Since Chinese first discovered the loophole, it has been technically illegal in China. But a loophole embraced by regulators allowed firms to continue to list in the US using the structure. Now, Beijing is looking to close that loophole after Chinese firms raised $76 billion via new offerings in the US over the last decade.
Already, anti-monopoly regulations released in November following the abrupt suspension of Ant's offering adopted language to give it approval power over mergers and acquisitions conducted by VIEs. The condition has since been used to fine tech companies for past deals and hangs over future transactions.
Now, BBG's sources say regulators are quietly warning firms and their advisers that they should abandon any plans to pursue new foreign deals using the structure.
The CSRC didn’t immediately respond to a fax seeking comment. Foreign Ministry Spokesman Wang Wenbin directed questions on VIE firms to the relevant authorities during a press briefing in Beijing. Bloomberg News reported on the potential rule tightening in May.
Pioneered by Sina Corp. and its investment bankers during a 2000 initial public offering, the VIE framework has never been formally endorsed by Beijing. It has nevertheless enabled Chinese companies to sidestep restrictions on foreign investment in sensitive sectors including the Internet industry.

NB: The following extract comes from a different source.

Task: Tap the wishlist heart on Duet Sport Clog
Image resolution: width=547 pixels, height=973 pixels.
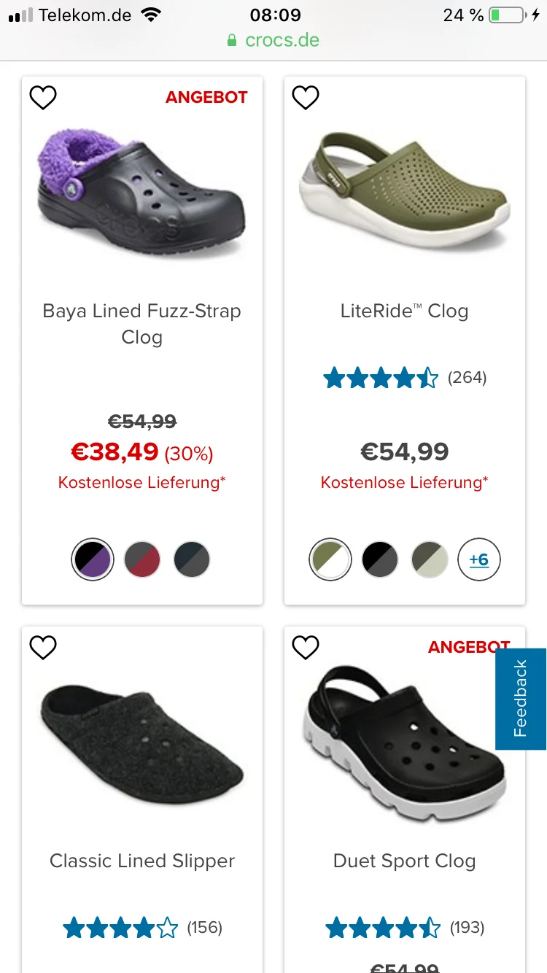Action: click(306, 648)
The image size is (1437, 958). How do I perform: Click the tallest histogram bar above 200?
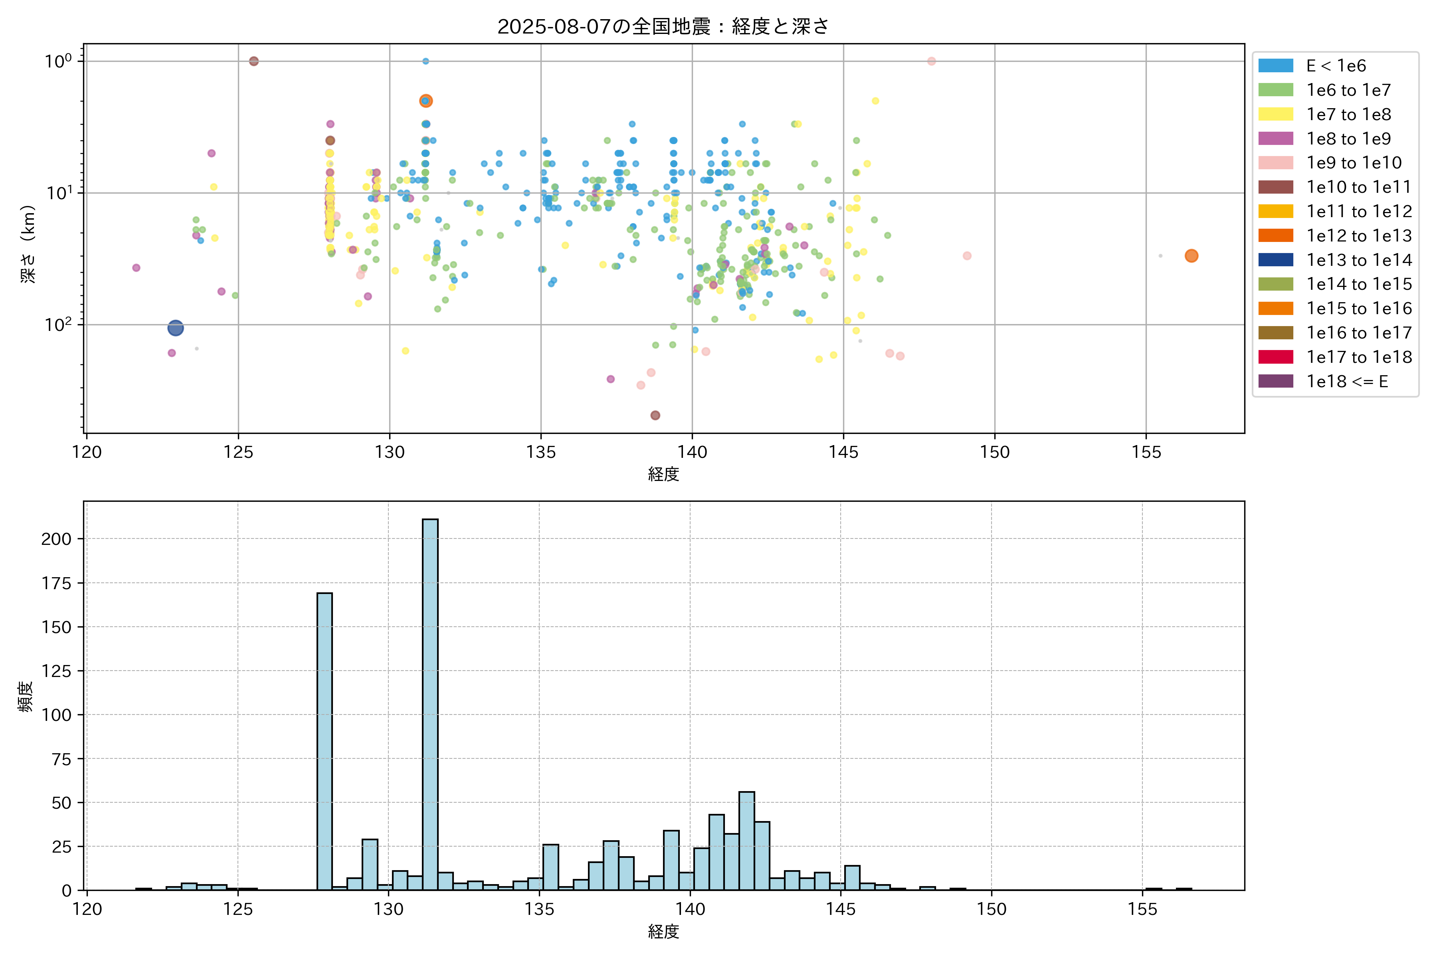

The structure allows a Chinese firm to transfer profits to an offshore entity -- registered in places like the Cayman Islands or the British Virgin Islands -- with shares that foreign investors can then own.
Aside from ByteDance, which has already reportedly decided to move its offering to Hong Kong, HK-based logistics and delivery firm Lalamove, known as Huolala in China, has already reportedly filed (confidentially, of course) for a US IPO.
As we pointed out yesterday, Beijing needs domestic companies to list in Hong Kong and Beijing because if they don't, who will?